PROVIDED PASSAGE:
▬▬▬

The labs target Windows 11. Windows 10 will likely work but some UI paths may differ. Windows 11 is strongly recommended.
Can I use a different Ubuntu version?
Ubuntu 24.04 LTS is the tested version. Other Debian-based distributions may work but package names, systemd behavior, and Docker setup may differ.
Can two students share one Cloudflare account?
No. Each student needs their own account and team name. Shared accounts cause policy conflicts and log confusion.
What if I cannot get an Enterprise account in time?
You will not be able to complete the labs. Browser Isolation, DLP, DEX, Infrastructure Access, Mesh, and Gateway proxy endpoints all require the Premier Bundle. Start the provisioning request as early as possible.

▬▬▬

YOUR INSTRUCTIONS: Rewrite the passage on lab requirements from "The labs target" to "early as possible.", replacing "Ubuntu 24.04 LTS" with "Ubuntu 22.04 LTS".

(Excerpts from a dataset)
▬▬▬

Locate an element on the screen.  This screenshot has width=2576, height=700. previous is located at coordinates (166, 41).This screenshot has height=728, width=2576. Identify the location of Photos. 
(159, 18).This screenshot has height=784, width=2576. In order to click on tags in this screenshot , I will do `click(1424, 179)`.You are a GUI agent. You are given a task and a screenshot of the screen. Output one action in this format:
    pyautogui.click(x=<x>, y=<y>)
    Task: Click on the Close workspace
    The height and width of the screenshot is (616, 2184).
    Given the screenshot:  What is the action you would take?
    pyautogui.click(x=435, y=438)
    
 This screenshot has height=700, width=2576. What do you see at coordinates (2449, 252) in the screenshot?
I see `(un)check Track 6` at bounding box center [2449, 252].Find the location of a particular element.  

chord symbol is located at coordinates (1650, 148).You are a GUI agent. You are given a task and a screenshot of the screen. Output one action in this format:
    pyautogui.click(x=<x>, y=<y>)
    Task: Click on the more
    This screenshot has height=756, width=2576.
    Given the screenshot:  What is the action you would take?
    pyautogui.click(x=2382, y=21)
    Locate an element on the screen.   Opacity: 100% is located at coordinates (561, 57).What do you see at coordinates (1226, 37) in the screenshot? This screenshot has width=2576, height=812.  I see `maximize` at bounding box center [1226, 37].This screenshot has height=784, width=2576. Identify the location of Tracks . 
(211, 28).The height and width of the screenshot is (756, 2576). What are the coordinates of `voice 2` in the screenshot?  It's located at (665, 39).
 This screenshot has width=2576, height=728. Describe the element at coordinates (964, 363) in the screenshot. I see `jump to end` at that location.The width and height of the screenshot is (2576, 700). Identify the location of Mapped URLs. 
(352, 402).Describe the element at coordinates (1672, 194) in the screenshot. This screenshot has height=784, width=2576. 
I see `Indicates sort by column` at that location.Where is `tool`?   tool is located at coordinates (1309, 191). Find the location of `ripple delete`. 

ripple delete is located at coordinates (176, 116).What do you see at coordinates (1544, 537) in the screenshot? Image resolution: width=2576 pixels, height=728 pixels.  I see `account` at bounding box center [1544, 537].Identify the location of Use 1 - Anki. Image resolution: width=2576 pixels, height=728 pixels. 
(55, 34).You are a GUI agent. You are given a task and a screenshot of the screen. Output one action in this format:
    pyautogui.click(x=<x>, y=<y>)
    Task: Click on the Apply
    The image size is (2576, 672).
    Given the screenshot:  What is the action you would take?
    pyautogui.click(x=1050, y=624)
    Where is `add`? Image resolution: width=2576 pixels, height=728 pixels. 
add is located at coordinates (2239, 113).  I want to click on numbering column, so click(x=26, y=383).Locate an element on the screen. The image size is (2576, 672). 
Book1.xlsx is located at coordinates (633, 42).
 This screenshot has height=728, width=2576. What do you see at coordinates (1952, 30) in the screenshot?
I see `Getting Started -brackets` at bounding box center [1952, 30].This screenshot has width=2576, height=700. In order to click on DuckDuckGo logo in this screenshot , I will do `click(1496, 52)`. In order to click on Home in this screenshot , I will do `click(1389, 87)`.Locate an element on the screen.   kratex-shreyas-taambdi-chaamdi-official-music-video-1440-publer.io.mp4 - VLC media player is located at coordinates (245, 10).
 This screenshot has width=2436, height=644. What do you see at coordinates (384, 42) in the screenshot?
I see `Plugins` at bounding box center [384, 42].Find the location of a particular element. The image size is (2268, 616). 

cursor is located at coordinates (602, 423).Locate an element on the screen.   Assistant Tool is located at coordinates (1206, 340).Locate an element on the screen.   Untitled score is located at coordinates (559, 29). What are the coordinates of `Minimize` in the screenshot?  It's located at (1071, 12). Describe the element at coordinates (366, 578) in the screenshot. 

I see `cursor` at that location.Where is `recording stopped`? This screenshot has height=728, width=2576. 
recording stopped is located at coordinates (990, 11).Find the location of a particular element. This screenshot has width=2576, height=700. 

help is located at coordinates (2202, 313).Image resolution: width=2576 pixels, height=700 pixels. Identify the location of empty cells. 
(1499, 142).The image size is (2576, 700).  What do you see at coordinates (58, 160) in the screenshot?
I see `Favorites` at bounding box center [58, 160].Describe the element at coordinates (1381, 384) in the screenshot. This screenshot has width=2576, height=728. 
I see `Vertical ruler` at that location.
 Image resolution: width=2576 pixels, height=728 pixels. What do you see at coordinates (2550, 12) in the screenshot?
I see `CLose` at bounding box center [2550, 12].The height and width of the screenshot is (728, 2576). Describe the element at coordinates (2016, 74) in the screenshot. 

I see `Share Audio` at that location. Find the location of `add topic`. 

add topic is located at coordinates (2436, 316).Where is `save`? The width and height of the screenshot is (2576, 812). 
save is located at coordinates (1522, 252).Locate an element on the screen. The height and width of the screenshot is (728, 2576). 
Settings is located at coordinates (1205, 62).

▬▬▬

WRITTEN ANSWER:
The labs target Windows 11. Windows 10 will likely work but some UI paths may differ. Windows 11 is strongly recommended.
Can I use a different Ubuntu version?
Ubuntu 22.04 LTS is the tested version. Other Debian-based distributions may work but package names, systemd behavior, and Docker setup may differ.
Can two students share one Cloudflare account?
No. Each student needs their own account and team name. Shared accounts cause policy conflicts and log confusion.
What if I cannot get an Enterprise account in time?
You will not be able to complete the labs. Browser Isolation, DLP, DEX, Infrastructure Access, Mesh, and Gateway proxy endpoints all require the Premier Bundle. Start the provisioning request as early as possible.